Synthetic benchmarks versus production cost-per-frame
There are two layers to GPU benchmarking, and conflating them is where most confusion starts.
The first is the synthetic layer: standardized tools that render one fixed scene and emit a score. Cinebench R24, the Chaos V-Ray Benchmark, and OctaneBench all live here. They are useful for relative ranking — a single repeatable workload, the same on every machine, so you can line cards up against each other. We explain how to read those scores in our V-Ray benchmark guide and our Cinebench scores for cloud rendering write-up. What a synthetic score deliberately strips out is everything that varies in production: your geometry, your sampling, your denoiser, your output resolution, and the per-job overhead that a real queue carries.

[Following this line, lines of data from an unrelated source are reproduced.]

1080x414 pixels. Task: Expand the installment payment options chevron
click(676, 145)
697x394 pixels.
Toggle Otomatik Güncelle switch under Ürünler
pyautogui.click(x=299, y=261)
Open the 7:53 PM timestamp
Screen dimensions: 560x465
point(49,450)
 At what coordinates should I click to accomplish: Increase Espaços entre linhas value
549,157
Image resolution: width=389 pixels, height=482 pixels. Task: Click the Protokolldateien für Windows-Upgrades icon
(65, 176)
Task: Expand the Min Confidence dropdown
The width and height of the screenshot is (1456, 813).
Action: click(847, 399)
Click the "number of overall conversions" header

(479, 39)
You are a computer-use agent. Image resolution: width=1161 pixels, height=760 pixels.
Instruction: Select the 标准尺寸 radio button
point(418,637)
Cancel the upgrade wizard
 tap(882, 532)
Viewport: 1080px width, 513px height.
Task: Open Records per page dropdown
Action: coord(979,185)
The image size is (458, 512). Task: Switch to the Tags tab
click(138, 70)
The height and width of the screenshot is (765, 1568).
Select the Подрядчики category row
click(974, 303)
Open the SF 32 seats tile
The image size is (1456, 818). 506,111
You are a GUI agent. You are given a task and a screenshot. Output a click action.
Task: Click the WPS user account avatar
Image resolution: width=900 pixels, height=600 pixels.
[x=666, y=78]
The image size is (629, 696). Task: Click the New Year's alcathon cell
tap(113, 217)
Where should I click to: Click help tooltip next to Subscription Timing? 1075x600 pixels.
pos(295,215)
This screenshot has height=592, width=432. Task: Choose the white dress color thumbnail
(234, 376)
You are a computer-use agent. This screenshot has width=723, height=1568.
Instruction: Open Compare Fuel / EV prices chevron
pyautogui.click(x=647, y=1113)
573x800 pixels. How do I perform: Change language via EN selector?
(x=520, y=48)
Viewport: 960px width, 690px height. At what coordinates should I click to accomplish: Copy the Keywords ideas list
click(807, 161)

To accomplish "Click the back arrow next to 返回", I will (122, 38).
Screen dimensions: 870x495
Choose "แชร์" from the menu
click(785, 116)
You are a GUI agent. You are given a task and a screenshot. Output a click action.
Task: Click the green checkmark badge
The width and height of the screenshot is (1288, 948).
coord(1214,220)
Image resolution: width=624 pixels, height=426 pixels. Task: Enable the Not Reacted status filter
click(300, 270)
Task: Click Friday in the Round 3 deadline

The second is the production layer: how long a representative real frame actually takes, and what that costs. This is the layer this methodology targets. A synthetic score is an input to it — a way to extrapolate a starting estimate — but it is not the answer. The bridge between the two is straightforward in principle: a machine that scores roughly twice another on the same benchmark build will, very roughly, render a comparable frame in about half the time. We walk through that estimation arithmetic (efficiency = frame time ÷ benchmark score) in the V-Ray guide. The point of a benchmarking method, as opposed to a score, is to make that extrapolation honest — to measure on a scene close to production and report the spread, not just a midpoint.
The metric that matters: cost-per-frame
Cost-per-frame is the unit a methodology should resolve to, because it is the unit a render budget is actually written in. The formula is simple:
Cost per frame = per-frame wall-clock time × node cost-per-hour
Per-frame wall-clock is task time divided by frame count, measured — not the engine's internal "render time" readout, which excludes scene load, acceleration-structure build, and device coordination. Node cost-per-hour is whatever the hardware costs to run for an hour, however you account for it. On our farm, GPU rendering is billed at $0.003 per OctaneBench-hour, and a single RTX 5090 (32 GB) carries a hardware basis of roughly $5.2 per card-hour; our cost-per-frame guide and the pricing guide cover the customer-facing model in full.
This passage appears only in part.